Professor Carignan worked for more than 10 years in corporate communication and public relations, as Director of Marketing, Communications and Business Development for the Montreal and National regions of Raymond Chabot Grant Thornton and held the position of communications officer and analyst for the Quebec Press Council. The Council acts as a dispute resolution panel for the Quebec press industry.
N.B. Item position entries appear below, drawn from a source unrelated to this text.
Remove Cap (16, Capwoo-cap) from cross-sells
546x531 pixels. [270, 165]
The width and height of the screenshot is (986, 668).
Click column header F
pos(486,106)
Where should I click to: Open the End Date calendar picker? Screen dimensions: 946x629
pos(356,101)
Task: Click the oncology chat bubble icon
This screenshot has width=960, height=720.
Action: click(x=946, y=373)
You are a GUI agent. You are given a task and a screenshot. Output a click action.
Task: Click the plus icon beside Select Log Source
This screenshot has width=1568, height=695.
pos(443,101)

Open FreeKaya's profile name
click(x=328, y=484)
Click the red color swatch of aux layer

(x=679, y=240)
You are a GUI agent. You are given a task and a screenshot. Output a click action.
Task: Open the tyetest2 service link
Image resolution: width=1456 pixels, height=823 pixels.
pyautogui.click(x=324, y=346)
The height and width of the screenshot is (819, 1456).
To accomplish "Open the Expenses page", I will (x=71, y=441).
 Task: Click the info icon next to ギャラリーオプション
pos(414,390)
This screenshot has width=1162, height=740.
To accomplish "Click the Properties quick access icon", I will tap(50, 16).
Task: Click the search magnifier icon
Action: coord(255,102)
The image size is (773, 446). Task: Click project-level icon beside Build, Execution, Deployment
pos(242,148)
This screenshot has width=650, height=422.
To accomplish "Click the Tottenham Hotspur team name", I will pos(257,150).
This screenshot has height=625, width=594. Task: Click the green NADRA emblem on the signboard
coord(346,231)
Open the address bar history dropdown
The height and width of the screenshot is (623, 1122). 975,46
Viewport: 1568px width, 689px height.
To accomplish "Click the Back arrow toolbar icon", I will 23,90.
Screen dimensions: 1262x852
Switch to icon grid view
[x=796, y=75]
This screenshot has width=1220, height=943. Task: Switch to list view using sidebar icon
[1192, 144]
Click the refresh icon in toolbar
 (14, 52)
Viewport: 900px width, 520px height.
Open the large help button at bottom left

From 2009 to 2014, she also lectured at the University of Montreal where she contributed to the training of a great number of communications and media professionals.
Shifting from Digital to Traditional Media Crisis Communication Strategies in the case of the MM&A Train Disaster: Implications for a Better Understanding of Publics Responses to Public Health Messages
Co-author and co-presenter: Marc David, Ph.D., Professor of Communication, University of Sherbrooke
On the night of July 5, 2013, the small and isolated municipality of Lac-Mégantic in the Eastern Townships region of Quebec (Canada) was the scene of a rail disaster, the likes of which had never been seen in the country. A 72-car runaway ghost train operated by Montreal, Maine & Atlantic Railway (MM&A), and filled with crude oil, exploded in the town’s city centre. 47 people were killed and the fire lasted four days. Images of the gigantic blaze were intensively broadcasted around the world. In addition to the casualties, a third of the population had to be evacuated, and numerous commercial and rental properties were destroyed.
This session will explore the adaptation of communication strategies set out in the pre-crisis plan implemented by Province of Quebec public safety services in the context of the rail explosion and fire that destroyed downtown Lac-Mégantic in July 2013.